“It’s like an unfinished film”: The album Billy Corgan felt he never properly finished
No artist can claim to have a record set in stone until the thing is fully mastered. A lot goes into making even a decent album sound good, and when looking at how every tune speaks to each other, some of the best records are usually contained in the artist’s head before they turn on the red light in the studio. It’s easy for some songs to fall through the cracks, though, and when looking back on his career, there are many moments Billy Corgan wishes he could have done differently.
When Smashing Pumpkins first started, though, no one had heard anything like what they were doing. Some pieces of their music sounded vaguely commercial on Gish, but there was no way they would get arrested in the same era that was birthing artists like Ratt and Warrant around the same time. Once the alternative revolution kicked in, fans got another look at what that sound could be outside of Seattle.

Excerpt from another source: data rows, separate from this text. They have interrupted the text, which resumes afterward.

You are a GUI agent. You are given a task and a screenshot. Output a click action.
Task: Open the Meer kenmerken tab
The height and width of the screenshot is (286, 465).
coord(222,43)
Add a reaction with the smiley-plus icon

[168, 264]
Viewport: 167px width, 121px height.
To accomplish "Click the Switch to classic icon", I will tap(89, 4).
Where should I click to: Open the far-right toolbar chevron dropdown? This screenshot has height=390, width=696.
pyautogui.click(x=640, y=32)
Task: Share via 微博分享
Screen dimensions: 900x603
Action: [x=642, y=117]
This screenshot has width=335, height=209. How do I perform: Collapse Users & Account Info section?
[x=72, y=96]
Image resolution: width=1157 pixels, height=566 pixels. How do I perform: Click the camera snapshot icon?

Despite being adopted by grunge as spiritual cousins, Corgan never exactly fit into that particular mould, either. Some people could see the similarities in records like Siamese Dream and Nirvana’s Nevermind, but no one growing up in the Northwest was ever going to write something as chipper as ‘Today’, even if some of the lyrics were the darkest that anyone had heard on the radio.
But the biggest hurdle for Corgan was about never repeating the same thing, and looking through Mellon Collie and the Infinite Sadness and Adore, both of them were going for something completely different. The former may have been his disaffected answer to Pink Floyd’s The Wall, but bringing in electronic elements for the latter truly set them apart, almost like they were trying to make their version of a Depeche Mode record.
Corgan still had many musical ideas that he wanted to express, but he felt that the next album, Machina, was a good opportunity for him to officially close up shop with the band. Before he could work on the record with Jimmy Chamberlain returning, D’Arcy Wretsky would leave before production ended, leading to the album having a dark undercurrent before it was even finished.
Looking back, Corgan felt that many pieces of the project never fully came together, saying, “Out of all the records I made, that’s the one where it’s a coin flip as to whether or not it should’ve been finished. I don’t think it was produced to a point of completion, it’s like looking at an unfinished film. But that’s the story of the album, me trying to hold something together that had no more organic reason to hold together other than the name above the door. Until I do the reissue, I can’t work out what the last component is and exorcise the ghost of the record.”
While Machina II also gave fans access to the pieces the band were working on around this time, it does feel like a bit of a hodgepodge of different ideas rather than the fleshed-out album that it was supposed to be. Given that Corgan had plans for revamping the record for its anniversary, fans could get a chance to see what the version of the album looked like in his head when coming back with fresh ears.
As it stands, though, Machina definitely feels like the band’s most fractured release of their initial run before their split in the 2000s. Somewhere within Machina and Machina II is the finished album that Corgan had always envisioned, but it’s also interesting to see the fanbase’s perspective of what tracks they think should have made it onto the final cut.